AdKu Posted April 26, 2018 Posted April 26, 2018 How to report Direct Rollover from Designated Roth Account from 401(k) Plan to Roth IRA on Form 1099R? I search this forum to see if similar question has been raised but I didn't find direct answer I was hoping for. I also spend some time reading the reg. & the code that deals with Designated Roth Account with no concrete satisfactory result. https://www.law.cornell.edu/cfr/text/26/1.402A-1 https://www.irs.gov/retirement-plans/retirement-plans-faqs-on-designated-roth-accounts According to the 'instructions for Forms 1099-R and 5498(2017)' page 5, I need to enter the designated Roth account amount rolled over in box 1, 0 (zero) in box 2a, and Code H in box 7. https://www.irs.gov/pub/irs-pdf/i1099r.pdf I don't feel this will be satisfactory to inform the investment firm that will be receiving the designated Roth account distribution about the basis. Can someone help me how they will report on 1099R Direct Rollover from Designated Roth Account of 401(k) Plan to Roth IRA?
Mr Bagwell Posted April 26, 2018 Posted April 26, 2018 Adku, You have the 1099R figured out. Now to the basis part..... IMO: the important factor of 401k Roth to Roth IRA rollover is the opening and funding of the Roth IRA and the five year clock.
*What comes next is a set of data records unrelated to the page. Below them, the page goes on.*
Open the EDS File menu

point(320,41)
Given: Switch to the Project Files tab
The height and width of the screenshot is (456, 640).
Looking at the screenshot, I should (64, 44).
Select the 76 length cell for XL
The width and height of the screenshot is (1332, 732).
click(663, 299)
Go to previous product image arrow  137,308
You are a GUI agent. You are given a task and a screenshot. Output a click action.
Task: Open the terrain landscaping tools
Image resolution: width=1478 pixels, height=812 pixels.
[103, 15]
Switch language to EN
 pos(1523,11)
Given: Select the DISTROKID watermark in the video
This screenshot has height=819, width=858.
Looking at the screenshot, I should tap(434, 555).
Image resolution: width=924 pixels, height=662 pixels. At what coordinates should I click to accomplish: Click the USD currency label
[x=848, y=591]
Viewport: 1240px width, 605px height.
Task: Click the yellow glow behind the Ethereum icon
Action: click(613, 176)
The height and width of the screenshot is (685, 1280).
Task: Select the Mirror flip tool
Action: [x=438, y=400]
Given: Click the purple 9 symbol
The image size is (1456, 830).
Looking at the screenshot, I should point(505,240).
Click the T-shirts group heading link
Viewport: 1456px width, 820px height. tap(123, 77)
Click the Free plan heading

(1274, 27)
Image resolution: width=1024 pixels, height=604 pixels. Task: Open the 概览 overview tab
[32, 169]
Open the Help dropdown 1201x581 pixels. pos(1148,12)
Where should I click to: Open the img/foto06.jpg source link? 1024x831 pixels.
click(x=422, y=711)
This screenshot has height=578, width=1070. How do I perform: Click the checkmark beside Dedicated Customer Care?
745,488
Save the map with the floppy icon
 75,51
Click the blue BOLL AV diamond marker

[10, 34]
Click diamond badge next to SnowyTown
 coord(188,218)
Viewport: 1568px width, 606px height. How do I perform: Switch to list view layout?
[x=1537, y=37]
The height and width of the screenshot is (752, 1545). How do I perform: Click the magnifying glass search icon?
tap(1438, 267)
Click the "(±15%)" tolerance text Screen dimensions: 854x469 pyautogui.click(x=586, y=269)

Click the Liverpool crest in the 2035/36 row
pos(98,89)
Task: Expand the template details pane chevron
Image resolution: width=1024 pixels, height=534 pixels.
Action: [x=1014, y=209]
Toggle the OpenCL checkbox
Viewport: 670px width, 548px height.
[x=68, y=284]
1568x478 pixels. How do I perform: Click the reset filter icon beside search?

IF the Roth IRA has been opened and funded in (pick a year) 2016. The five year clock starts in 2016. You don't get a new clock for the 401k Roth funds after the previous opening and funding. Doesn't matter if the funds have been in a Roth 401k for a few months or few years. 2016 is the magic clock start date. The basis from the 401k is of little use for the Roth IRA, if anything at all. The clock starts when the first dollars go into the Roth IRA. In this case, 2016. When new dollars are added to the Roth IRA, basis would be tracked. But the basis of the rollover would be the whole rollover amount. It seems counter intuitive that the 401k is tracking everything for proper taxation and then the Roth IRA seems to say "who cares". If the Roth account is opened and funded with these rollover dollars, the clock is starting over with the current year and the whole rollover amount is the basis. Of course the basis is important for the 401k. You would need to know when the clock started and when the participant turns 59 1/2. But that really only pertains to the 401k. When I used to visit with participants that were very Roth minded, I told them to open and fund a Roth IRA asap, provided they could. Sometimes the compensation levels prevented this. This way the Roth clock starts and they have the ability to roll the 401k Roth to Roth IRA without having the clock start over. Plus, if you roll the 401k Roth out of the plan previous to 70 1/2, no RMD's on the Roth IRA.....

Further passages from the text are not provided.